Emiliano Gonzalez Toro, at the heart of his ensemble I Gemelli, signs his third recording for naïve with this luxuriant reading refocused around the voice, which exalts both the aesthetics inherited from the Renaissance and the modernity of a virtuoso score.
This production, hailed on the stages of Paris and Toulouse at the end of 2019, has the singularity of being conducted ‘by the voice’ by the tenor, who plays the title role while directing singers and instrumentalists. Emiliano Gonzalez Toro displays his care - not only for himself but also for the ten soloists who surround him - with richly ornamented vocal lines that contrast in their dynamics and climates, always keeping the narration and interventions of the characters in tension.

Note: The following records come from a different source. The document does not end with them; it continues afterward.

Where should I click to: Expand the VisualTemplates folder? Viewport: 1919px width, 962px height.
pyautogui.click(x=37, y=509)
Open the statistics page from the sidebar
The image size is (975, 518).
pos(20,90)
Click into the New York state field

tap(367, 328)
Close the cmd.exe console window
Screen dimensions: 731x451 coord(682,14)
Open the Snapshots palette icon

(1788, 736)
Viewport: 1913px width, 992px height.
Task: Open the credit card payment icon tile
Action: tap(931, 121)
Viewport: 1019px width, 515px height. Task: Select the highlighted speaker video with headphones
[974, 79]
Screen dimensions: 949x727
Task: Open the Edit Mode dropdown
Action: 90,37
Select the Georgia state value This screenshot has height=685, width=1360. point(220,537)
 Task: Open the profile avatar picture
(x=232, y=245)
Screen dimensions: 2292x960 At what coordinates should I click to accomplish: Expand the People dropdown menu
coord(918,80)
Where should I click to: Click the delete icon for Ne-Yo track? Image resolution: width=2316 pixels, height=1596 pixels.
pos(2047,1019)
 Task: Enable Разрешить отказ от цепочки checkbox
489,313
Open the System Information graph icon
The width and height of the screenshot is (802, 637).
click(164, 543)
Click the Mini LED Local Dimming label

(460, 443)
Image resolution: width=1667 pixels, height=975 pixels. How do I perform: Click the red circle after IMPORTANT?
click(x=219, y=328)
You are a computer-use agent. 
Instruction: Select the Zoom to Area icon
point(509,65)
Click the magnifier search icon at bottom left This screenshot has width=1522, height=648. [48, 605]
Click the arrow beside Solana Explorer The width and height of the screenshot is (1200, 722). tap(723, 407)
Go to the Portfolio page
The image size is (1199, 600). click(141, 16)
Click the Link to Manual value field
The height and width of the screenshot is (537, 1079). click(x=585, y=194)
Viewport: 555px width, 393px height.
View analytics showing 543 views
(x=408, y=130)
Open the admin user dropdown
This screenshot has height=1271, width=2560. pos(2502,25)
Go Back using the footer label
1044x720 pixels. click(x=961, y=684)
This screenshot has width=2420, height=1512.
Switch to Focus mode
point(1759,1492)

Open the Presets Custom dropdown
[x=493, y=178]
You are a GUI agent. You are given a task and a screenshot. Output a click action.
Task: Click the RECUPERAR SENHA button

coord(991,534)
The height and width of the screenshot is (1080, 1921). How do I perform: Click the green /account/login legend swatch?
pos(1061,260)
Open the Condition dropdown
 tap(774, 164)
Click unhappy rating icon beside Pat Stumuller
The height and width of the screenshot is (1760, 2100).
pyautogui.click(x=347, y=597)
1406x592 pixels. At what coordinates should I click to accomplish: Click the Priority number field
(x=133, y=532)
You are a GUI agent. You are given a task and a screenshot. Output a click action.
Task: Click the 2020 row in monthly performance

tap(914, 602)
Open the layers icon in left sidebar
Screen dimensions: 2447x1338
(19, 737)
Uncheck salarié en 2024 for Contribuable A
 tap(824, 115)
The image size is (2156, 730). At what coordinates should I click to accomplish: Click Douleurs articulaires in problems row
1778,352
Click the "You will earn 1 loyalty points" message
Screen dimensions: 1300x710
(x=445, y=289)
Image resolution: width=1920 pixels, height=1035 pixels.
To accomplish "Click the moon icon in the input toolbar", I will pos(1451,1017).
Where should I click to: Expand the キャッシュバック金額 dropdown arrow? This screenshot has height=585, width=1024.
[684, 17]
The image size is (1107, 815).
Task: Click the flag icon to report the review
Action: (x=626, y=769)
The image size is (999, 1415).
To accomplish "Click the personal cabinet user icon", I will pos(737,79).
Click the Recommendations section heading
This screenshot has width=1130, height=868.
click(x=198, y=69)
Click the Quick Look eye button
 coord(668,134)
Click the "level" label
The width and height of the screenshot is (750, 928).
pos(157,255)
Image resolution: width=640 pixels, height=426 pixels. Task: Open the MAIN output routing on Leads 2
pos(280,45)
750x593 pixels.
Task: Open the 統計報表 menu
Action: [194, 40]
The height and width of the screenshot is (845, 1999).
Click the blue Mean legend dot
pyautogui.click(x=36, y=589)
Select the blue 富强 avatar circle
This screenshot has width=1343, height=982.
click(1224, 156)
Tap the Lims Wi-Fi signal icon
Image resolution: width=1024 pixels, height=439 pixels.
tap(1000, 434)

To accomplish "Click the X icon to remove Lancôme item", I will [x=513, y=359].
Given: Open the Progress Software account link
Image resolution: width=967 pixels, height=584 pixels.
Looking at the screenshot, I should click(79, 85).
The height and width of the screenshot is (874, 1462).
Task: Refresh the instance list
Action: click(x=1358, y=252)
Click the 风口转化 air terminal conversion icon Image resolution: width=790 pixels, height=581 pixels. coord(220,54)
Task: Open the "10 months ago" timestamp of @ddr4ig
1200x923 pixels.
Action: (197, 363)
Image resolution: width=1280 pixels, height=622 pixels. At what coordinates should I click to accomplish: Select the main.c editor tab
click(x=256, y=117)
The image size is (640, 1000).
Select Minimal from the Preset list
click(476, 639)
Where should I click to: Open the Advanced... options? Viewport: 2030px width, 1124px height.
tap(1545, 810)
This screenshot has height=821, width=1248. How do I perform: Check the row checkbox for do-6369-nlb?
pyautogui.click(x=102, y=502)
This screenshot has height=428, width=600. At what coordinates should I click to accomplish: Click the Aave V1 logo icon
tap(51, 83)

From this fragmentation inherent in Striggio’s poem, which is also a model of proportions and balance for this favola in musica, the performers gathered here draw mobility and creativity, thanks to which recurrence is never repetitive and the pastoral scenes enhance moments of introspection such as “Rosa del cielo” (Act I), the famous “Tu se’ morta” (Act II) or the arrival of Orpheus in the Underworld in Act III (“Scorto da te”).
A continuo that is very inventive in its choice of timbres and accompaniment enriches the vocal and instrumental texture, dominated by the viols and enriched by a 1600 ceterone from the collections of the Musée de la Musique de Paris. The result is a true festive dimension, a powerful divine breath.